> **Work to do**:
[1] According to the passage on the concept of planning, which book offered the most elaborate and widely influential early articulation of the concept?
[2] Transcribe the rows word for word, starting at the line that contains "Given: Click the Zoom to Fit magnifier icon" and continuing through the end of the rows. Leave the pictures out.

> **Source passage**:
##############################
The development of the concept of planning provides an instructive lesson in the workings of technical ideas. The most elaborate and widely influential early articulation of it was found in George Miller, Eugene Galanter, and Karl Pribram's book Plans and the Structure of Behavior (1960). According to Miller, Galanter, and Pribram:

A Plan is any hierarchical process in the organism that can control the order in which a sequence of operations is to be performed (1960: 16).
This definition is remarkably vague, speaking not of a symbolic structure but of a "process." (The process is hierarchical in the sense articulated by Newell and Simon in their own concept of "planning.") In practice, though, Miller, Galanter, and Pribram constantly shifted back and forth between two concepts of a Plan. According to the first concept, a Plan is a recipe that someone might retrieve from memory and execute as a single choice; the day's repertoire of habitual routines might be understood as a library of these Plans. This concept provides an easy explanation of why behavior has a structure: this structure is caused by a Plan that has that same structure. But it provides no explanation of how complex patterns behavior of respond to the unfolding complexities of the environment. This was the purpose of second concept, usually referred to as the Plan, which was a large hierarchical structure in the individual's mind, assembled from bits and pieces of Plans. At any given time the Plan would be partially assembled, well worked out in some areas and sketchy in others. The only requirement was that any given section of the Plan be completely filled in when the time comes to execute it. These two distinct concepts responded to distinct needs that Miller, Galanter, and Pribram did not know how to reconcile. Their text betrays no evidence that they were aware of the internal tension in their ideas; nor was the problem discussed in the extensive literature that they inspired. Instead, later computational research focused heavily on the construction of single Plans, with little attention to the more improvisational aspects of human activity that required the incremental assembly of the longer-term Plan.
##############################
> **Supplied material**:

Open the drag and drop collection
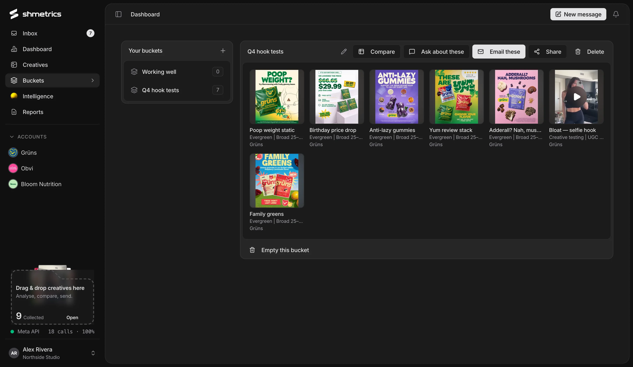633x367 pixels. coord(72,318)
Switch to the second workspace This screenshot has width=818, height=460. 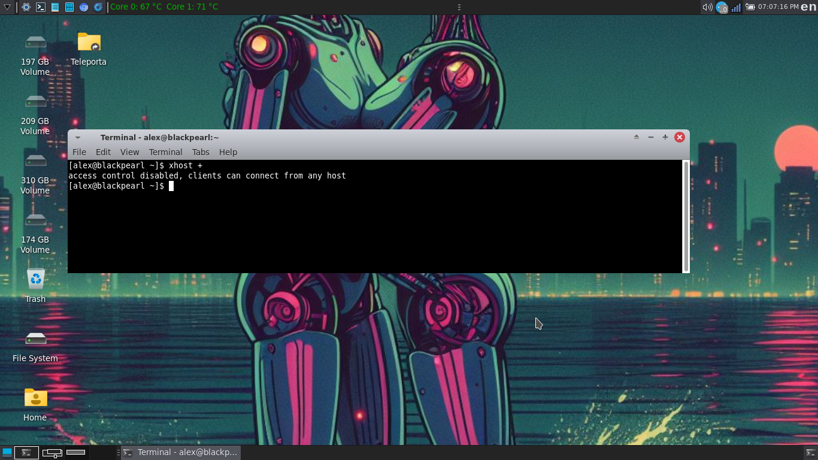[x=52, y=452]
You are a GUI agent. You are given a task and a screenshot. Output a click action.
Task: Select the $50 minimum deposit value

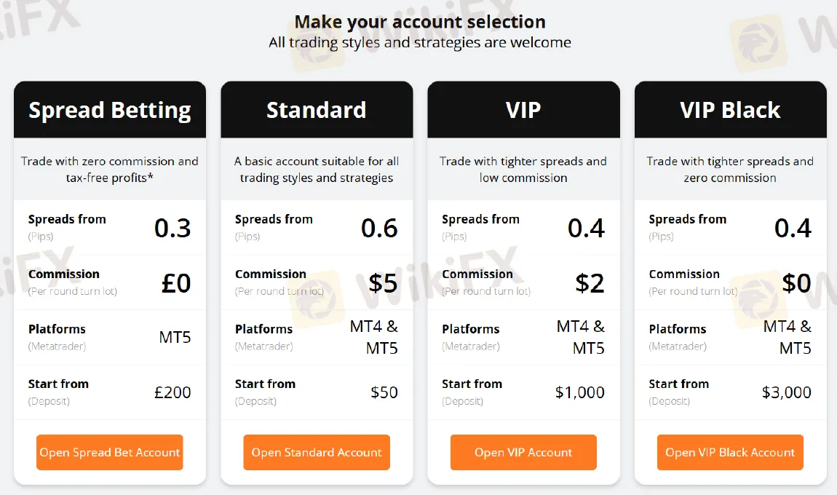pos(384,392)
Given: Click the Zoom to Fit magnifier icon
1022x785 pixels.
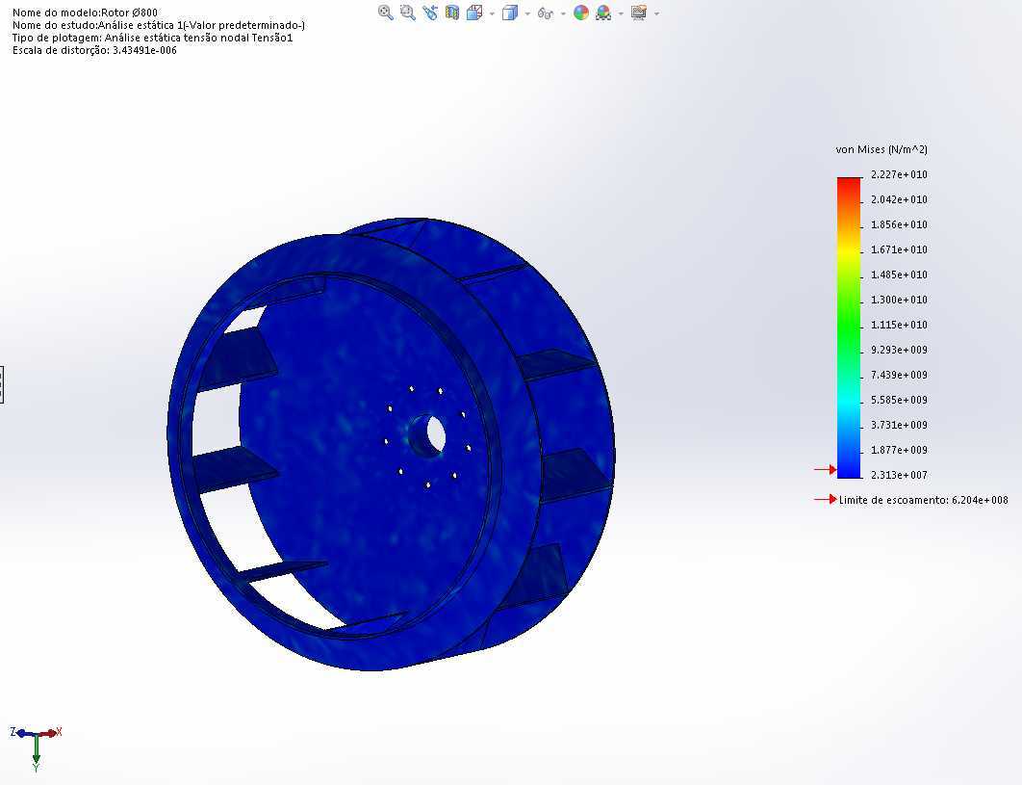Looking at the screenshot, I should click(385, 13).
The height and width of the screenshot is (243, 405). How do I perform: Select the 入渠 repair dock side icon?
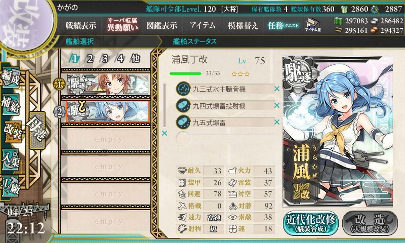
##############################
> **Solution set**:
[1] Plans and the Structure of Behavior (1960), by George Miller, Eugene Galanter, and Karl Pribram.

[2]
Given: Click the Zoom to Fit magnifier icon
1022x785 pixels.
Looking at the screenshot, I should click(385, 13).
The height and width of the screenshot is (243, 405). How do I perform: Select the 入渠 repair dock side icon?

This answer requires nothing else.